=== Source document ===
Spatio-temporal analysis with GRASS GIS

IHE Delft Institute for Water Education

The Netherlands

Dr. Sajid Pareeth

Outline

• Installation steps
• Introduction to GRASS GIS
• Start with GRASS GIS - first steps
• Explore features of GRASS GIS
• Exercise 1 - Seasonal aggregation and statistical analysis
• Exercise 2 - Spatio-temporal analysis of climatic data (optional)
• Exercise 3 - Processing climatic data from GLDAS

Introduction to GRASS GIS

Working with GRASS GIS is not much different than any other GIS. Just a few commonly used terms need to be introduced first.

Basic concepts: GRASS DATABASE, LOCATION and MAPSET

The GRASS DATABASE (also called "GISDBASE") is an existing directory which contains all GRASS GIS projects. These projects are organized in subdirectories called LOCATIONs.
A LOCATION is defined by its coordinate system, map projection and geographical boundaries. All data within one Location has the same coordinate reference system.
MAPSETs are subdirectories within Locations. In a MAPSET you can organize GIS maps thematically, geographically, by project or however you prefer. Mapsets can also be named after users, for example.

Within each Location, a mandatory PERMANENT mapset exists. This mapset can contain commonly used data such as base maps. The PERMANENT mapset also contains metadata related to the Location it belongs to, e.g. its projection. When GRASS GIS is started, it connects to a Database, Location and Mapset specified by the user.

Why this structure?

• GRASS GIS has a native format for raster and vector data, therefore they must be imported (r|v.import, r.in.gdal, v.in.ogr, among others) or linked (r|v.external) into a GRASS Location/Mapset.

What are the advantages?

• GRASS DATABASE, LOCATIONs and MAPSETs are folders that can be easily (zipped and) shared with other users. The latter just need to (unzip and) move into their GRASS DATABASE (and proper location in case of sharing a mapset).
• The GRASS DATABASE can be local or remote, and special permissions can be set to specific mapsets in a LOCATION (the PERMANENT mapset is accessible from all other mapsets and users).
• Since all data in a LOCATION have necesarily the same CRS, the problem of non-matching map projections, often encountered in other GIS programs, does not exist.

Further details can be found at the GRASS database manual page.

Data formats supported

GRASS GIS is able to read most raster and vector data formats directly (mainly done through the GDAL/OGR library). As mentioned above, GRASS GIS has its own internal formats to manage raster and vector data, therefore your data have to be imported or linked into a GRASS LOCATION/MAPSET for further processing and analysis.
=== Information supplied ===
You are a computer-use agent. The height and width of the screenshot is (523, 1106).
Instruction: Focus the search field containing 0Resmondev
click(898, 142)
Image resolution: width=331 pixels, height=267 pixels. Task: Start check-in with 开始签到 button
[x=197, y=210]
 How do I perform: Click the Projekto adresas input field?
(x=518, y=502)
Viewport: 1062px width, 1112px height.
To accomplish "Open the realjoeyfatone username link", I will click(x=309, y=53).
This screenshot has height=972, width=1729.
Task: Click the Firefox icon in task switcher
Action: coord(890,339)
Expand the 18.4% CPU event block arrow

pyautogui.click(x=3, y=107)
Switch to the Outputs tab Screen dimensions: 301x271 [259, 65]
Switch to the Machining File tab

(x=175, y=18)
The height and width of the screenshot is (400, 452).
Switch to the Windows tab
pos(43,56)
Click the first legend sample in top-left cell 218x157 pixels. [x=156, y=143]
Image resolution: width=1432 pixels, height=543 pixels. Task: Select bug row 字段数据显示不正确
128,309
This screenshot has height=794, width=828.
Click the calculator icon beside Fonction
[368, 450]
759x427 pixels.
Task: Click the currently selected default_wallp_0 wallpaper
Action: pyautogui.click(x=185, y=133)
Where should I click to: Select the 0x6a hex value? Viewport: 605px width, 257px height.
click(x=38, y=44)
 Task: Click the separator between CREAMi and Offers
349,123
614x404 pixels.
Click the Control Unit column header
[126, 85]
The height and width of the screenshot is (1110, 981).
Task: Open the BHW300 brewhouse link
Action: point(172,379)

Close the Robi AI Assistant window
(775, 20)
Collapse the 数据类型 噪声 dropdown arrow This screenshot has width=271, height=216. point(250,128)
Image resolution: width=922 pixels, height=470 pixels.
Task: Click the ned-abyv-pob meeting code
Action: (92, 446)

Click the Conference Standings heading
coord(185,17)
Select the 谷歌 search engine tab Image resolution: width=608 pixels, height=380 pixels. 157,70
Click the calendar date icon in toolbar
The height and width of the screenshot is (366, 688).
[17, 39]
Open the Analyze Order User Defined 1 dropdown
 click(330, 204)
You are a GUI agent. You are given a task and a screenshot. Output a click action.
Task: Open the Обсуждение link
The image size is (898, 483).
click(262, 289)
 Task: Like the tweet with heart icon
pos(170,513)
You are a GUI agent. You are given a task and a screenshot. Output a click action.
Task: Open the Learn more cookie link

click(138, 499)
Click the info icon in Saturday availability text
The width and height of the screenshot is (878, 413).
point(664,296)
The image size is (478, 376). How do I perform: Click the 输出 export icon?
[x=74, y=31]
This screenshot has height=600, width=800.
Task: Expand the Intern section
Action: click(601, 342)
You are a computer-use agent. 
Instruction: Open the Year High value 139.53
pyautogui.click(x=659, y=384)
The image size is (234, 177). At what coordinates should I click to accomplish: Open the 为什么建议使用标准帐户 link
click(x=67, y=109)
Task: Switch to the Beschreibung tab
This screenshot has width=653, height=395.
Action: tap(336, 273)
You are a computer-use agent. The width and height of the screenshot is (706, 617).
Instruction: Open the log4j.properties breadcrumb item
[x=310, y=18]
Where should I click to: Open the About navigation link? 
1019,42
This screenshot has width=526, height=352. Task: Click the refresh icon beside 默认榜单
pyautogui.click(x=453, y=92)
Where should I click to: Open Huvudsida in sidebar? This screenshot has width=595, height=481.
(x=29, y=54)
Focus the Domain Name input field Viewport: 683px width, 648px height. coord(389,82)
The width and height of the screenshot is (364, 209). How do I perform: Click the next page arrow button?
===
:: What you are asked to do ::
Please answer from the GRASS GIS introduction: what defines a LOCATION?

:: Result of the exercise ::
A LOCATION is defined by its coordinate system, map projection and geographical boundaries.